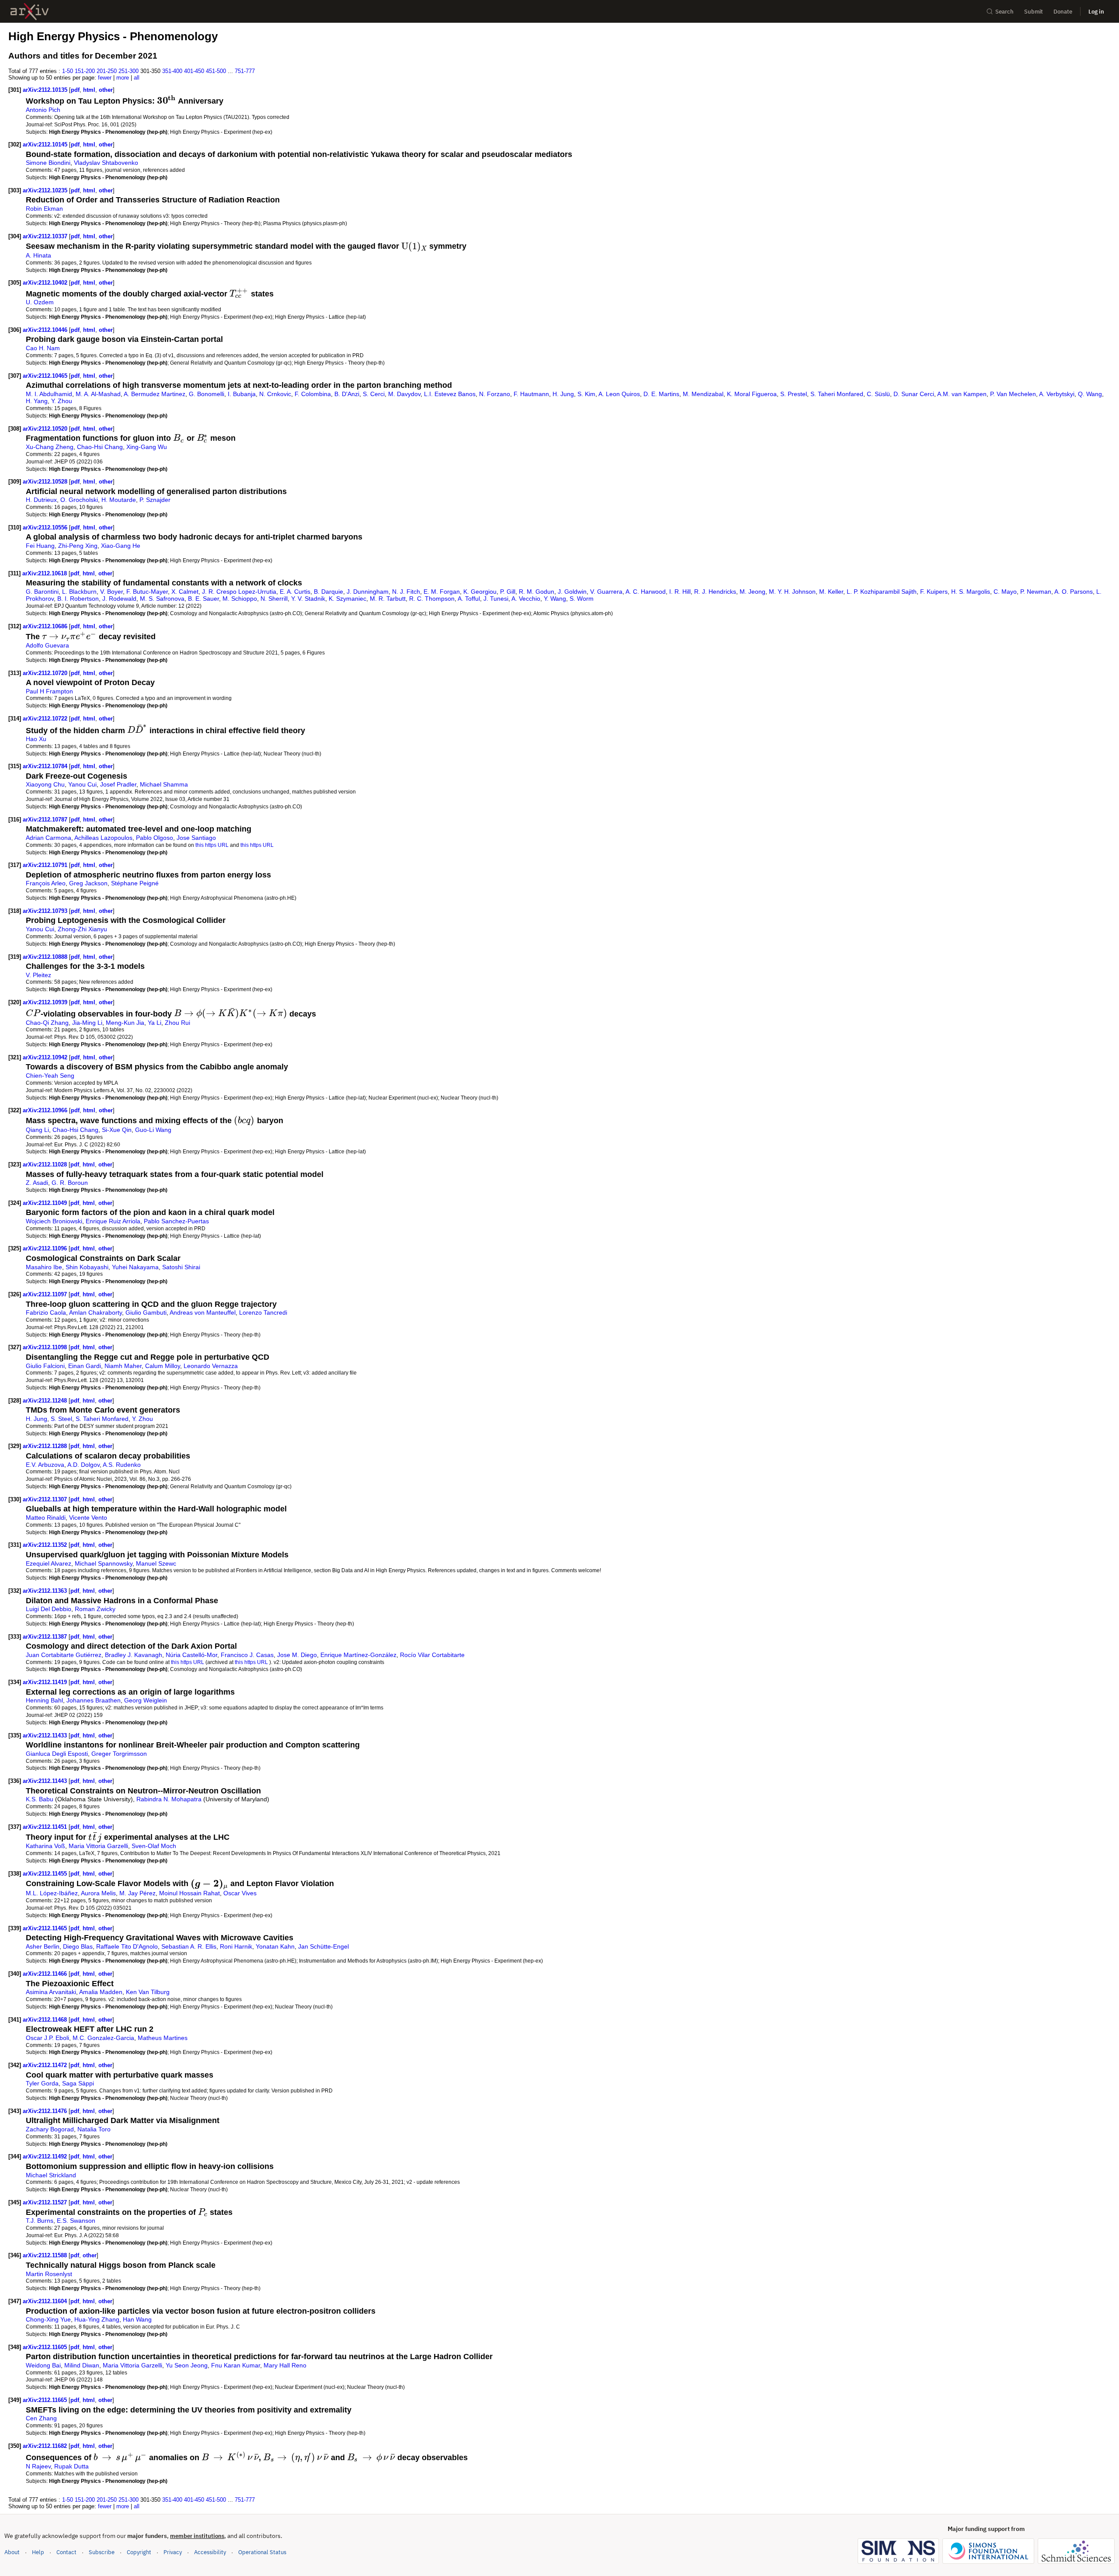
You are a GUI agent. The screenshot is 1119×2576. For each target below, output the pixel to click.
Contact (66, 2552)
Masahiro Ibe (44, 1267)
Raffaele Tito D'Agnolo (127, 1946)
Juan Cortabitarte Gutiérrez (63, 1654)
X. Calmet (184, 591)
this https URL (212, 845)
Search (1004, 11)
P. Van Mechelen (1013, 393)
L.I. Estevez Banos (450, 393)
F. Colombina (313, 393)
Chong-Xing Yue (48, 2319)
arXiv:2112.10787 (46, 819)
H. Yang (37, 400)
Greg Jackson (88, 883)
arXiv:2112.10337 (46, 236)
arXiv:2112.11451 (46, 1827)
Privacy (172, 2552)
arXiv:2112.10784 (46, 766)
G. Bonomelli (206, 393)
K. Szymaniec (347, 598)
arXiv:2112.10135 (46, 90)
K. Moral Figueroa (752, 393)
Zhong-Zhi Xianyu (82, 929)
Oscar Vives (240, 1893)
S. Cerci (374, 393)
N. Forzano (494, 393)
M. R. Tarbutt (388, 598)
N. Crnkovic (275, 393)
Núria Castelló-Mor (191, 1654)
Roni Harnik (236, 1946)
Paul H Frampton (49, 691)
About (12, 2552)
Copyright (139, 2552)
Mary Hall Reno (285, 2365)
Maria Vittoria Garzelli (98, 1845)
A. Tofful (469, 598)
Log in (1096, 11)
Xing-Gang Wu (146, 446)
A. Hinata (38, 255)
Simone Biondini (48, 162)
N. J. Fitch (406, 591)
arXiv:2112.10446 (46, 330)
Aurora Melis (98, 1893)
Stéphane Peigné (135, 883)
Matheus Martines (163, 2037)
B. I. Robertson (78, 598)
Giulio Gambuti (146, 1312)
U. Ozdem (40, 302)
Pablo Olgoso (154, 837)
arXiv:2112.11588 (46, 2255)
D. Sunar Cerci (913, 393)
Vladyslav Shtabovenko (106, 162)
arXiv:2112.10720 (46, 673)
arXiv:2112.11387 (46, 1636)
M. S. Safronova (162, 598)
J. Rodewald (119, 598)
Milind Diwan (81, 2365)
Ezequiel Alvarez (48, 1563)
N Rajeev (38, 2466)
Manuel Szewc (156, 1563)
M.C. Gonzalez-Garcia (103, 2037)
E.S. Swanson (76, 2220)
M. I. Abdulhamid (49, 393)
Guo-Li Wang (153, 1129)
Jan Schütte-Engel (323, 1946)
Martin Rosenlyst (49, 2273)
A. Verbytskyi (1056, 393)
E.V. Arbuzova (45, 1464)
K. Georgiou (480, 591)
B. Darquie (328, 591)
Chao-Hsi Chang (100, 446)
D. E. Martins (661, 393)
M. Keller (831, 591)
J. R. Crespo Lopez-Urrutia (239, 591)
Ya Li (154, 1022)
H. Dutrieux (41, 499)
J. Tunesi (495, 598)
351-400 (172, 71)
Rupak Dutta (71, 2466)
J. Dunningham (368, 591)
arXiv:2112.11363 (46, 1590)
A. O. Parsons (1073, 591)
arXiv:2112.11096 (46, 1248)
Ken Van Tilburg (148, 1991)
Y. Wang (555, 598)
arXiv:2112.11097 (46, 1294)
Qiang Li (37, 1129)
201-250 (107, 71)
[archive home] (29, 11)
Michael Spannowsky (103, 1563)
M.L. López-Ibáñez (52, 1893)
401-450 (194, 71)
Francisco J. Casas (247, 1654)
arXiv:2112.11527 (46, 2202)
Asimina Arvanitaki (51, 1991)
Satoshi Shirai (181, 1267)
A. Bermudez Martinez (154, 393)
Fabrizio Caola (46, 1312)
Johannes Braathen (93, 1700)
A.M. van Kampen (962, 393)
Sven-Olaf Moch (154, 1845)
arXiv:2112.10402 (46, 282)
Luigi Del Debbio (48, 1608)
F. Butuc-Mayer (147, 591)
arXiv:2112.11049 (46, 1203)
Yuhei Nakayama (135, 1267)
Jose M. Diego (297, 1654)
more (122, 77)
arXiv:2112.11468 (46, 2019)
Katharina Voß (45, 1845)
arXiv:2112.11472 (46, 2065)
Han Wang (137, 2319)
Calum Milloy (162, 1365)
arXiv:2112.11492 (46, 2156)
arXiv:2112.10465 (46, 375)
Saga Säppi (78, 2083)
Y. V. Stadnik (308, 598)
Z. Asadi (37, 1182)
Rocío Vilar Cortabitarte (432, 1654)
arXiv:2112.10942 (46, 1057)
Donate (1062, 11)
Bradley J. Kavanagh (133, 1654)
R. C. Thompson (432, 598)
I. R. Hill (680, 591)
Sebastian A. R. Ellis (188, 1946)
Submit (1033, 11)
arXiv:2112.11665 (46, 2400)
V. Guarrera (606, 591)
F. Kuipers (934, 591)
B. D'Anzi (346, 393)
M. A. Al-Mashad (98, 393)
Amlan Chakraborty (95, 1312)
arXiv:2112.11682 (46, 2446)
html (89, 90)
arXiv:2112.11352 (46, 1545)
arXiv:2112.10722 (46, 718)
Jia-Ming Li (87, 1022)
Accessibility (210, 2552)
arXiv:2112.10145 (46, 144)
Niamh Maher (123, 1365)
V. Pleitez (38, 974)
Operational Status (262, 2552)
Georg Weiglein (145, 1700)
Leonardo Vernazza (211, 1365)
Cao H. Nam (43, 348)
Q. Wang (1090, 393)
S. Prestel (793, 393)
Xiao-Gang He (120, 545)
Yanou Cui (82, 784)
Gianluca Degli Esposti (57, 1753)
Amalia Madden (100, 1991)
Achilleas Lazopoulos (103, 837)
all (136, 77)
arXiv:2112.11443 (46, 1781)
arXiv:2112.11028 (46, 1164)
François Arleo (46, 883)
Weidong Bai (43, 2365)
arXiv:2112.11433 (46, 1735)
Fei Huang (40, 545)
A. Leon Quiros (619, 393)
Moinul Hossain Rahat (189, 1893)
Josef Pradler (118, 784)
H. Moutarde (118, 499)
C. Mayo (1005, 591)
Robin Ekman (44, 208)
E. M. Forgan (442, 591)
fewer (104, 77)
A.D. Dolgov (83, 1464)
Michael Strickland (51, 2175)
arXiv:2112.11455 (46, 1873)
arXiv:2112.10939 (46, 1002)
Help (38, 2552)
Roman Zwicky (95, 1608)
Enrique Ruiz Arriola (113, 1221)
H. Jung (563, 393)
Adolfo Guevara (47, 645)
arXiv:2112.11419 (46, 1682)
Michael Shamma (164, 784)
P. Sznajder (154, 499)
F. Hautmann (531, 393)
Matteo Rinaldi (46, 1517)
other (106, 90)
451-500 (216, 71)
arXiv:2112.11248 (46, 1400)
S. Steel (61, 1418)
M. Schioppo (239, 598)
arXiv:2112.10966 (46, 1110)
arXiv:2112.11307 (46, 1499)
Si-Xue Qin (117, 1129)
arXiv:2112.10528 (46, 481)
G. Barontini (42, 591)
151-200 (85, 71)
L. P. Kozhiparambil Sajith (882, 591)
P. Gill (507, 591)
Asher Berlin (42, 1946)
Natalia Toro (94, 2129)
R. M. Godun (536, 591)
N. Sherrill (274, 598)
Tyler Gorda (42, 2083)
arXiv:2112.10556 (46, 527)
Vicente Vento (88, 1517)
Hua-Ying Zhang (96, 2319)
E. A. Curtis (295, 591)
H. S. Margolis (970, 591)
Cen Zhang (41, 2418)
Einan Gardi (84, 1365)
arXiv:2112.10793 (46, 911)
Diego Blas (78, 1946)
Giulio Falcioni (45, 1365)
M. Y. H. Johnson (792, 591)
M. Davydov (404, 393)
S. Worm (582, 598)
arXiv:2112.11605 (46, 2347)
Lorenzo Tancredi (263, 1312)
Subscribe (102, 2552)
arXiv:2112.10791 (46, 865)
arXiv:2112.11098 (46, 1347)
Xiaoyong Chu (45, 784)
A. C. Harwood (646, 591)
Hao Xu (36, 738)
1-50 (67, 71)
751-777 (245, 71)
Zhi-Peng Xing (77, 545)
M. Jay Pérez (137, 1893)
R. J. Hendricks (715, 591)
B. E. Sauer (203, 598)
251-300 (128, 71)
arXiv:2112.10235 (46, 190)
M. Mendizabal (703, 393)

_ _ _ _

EXERCISE DETAILS: Copy only this part of the entries above: the line with "K. Szymaniec (347, 598)", the line with "Rupak Dutta (71, 2466)", and the lines between, all exactly as written.

WRITTEN RESPONSE:
K. Szymaniec (347, 598)
arXiv:2112.10135 (46, 90)
K. Moral Figueroa (752, 393)
Zhong-Zhi Xianyu (82, 929)
Oscar Vives (240, 1893)
S. Cerci (374, 393)
N. Forzano (494, 393)
M. R. Tarbutt (388, 598)
N. Crnkovic (275, 393)
Núria Castelló-Mor (191, 1654)
Roni Harnik (236, 1946)
Paul H Frampton (49, 691)
About (12, 2552)
Copyright (139, 2552)
Mary Hall Reno (285, 2365)
Maria Vittoria Garzelli (98, 1845)
A. Tofful (469, 598)
Log in (1096, 11)
Xing-Gang Wu (146, 446)
A. Hinata (38, 255)
Simone Biondini (48, 162)
N. J. Fitch (406, 591)
arXiv:2112.10446 (46, 330)
Aurora Melis (98, 1893)
Stéphane Peigné (135, 883)
Matheus Martines (163, 2037)
B. I. Robertson (78, 598)
Giulio Gambuti (146, 1312)
U. Ozdem (40, 302)
Pablo Olgoso (154, 837)
arXiv:2112.11588 (46, 2255)
D. Sunar Cerci (913, 393)
Vladyslav Shtabovenko (106, 162)
arXiv:2112.10720 (46, 673)
arXiv:2112.11387 (46, 1636)
M. S. Safronova (162, 598)
J. Rodewald (119, 598)
Milind Diwan (81, 2365)
Ezequiel Alvarez (48, 1563)
N Rajeev (38, 2466)
Manuel Szewc (156, 1563)
M.C. Gonzalez-Garcia (103, 2037)
E.S. Swanson (76, 2220)
M. I. Abdulhamid (49, 393)
Guo-Li Wang (153, 1129)
Jan Schütte-Engel (323, 1946)
Martin Rosenlyst (49, 2273)
A. Verbytskyi (1056, 393)
E.V. Arbuzova (45, 1464)
K. Georgiou (480, 591)
B. Darquie (328, 591)
Chao-Hsi Chang (100, 446)
D. E. Martins (661, 393)
M. Keller (831, 591)
J. R. Crespo Lopez-Urrutia (239, 591)
Ya Li (154, 1022)
H. Dutrieux (41, 499)
J. Tunesi (495, 598)
351-400 (172, 71)
Rupak Dutta (71, 2466)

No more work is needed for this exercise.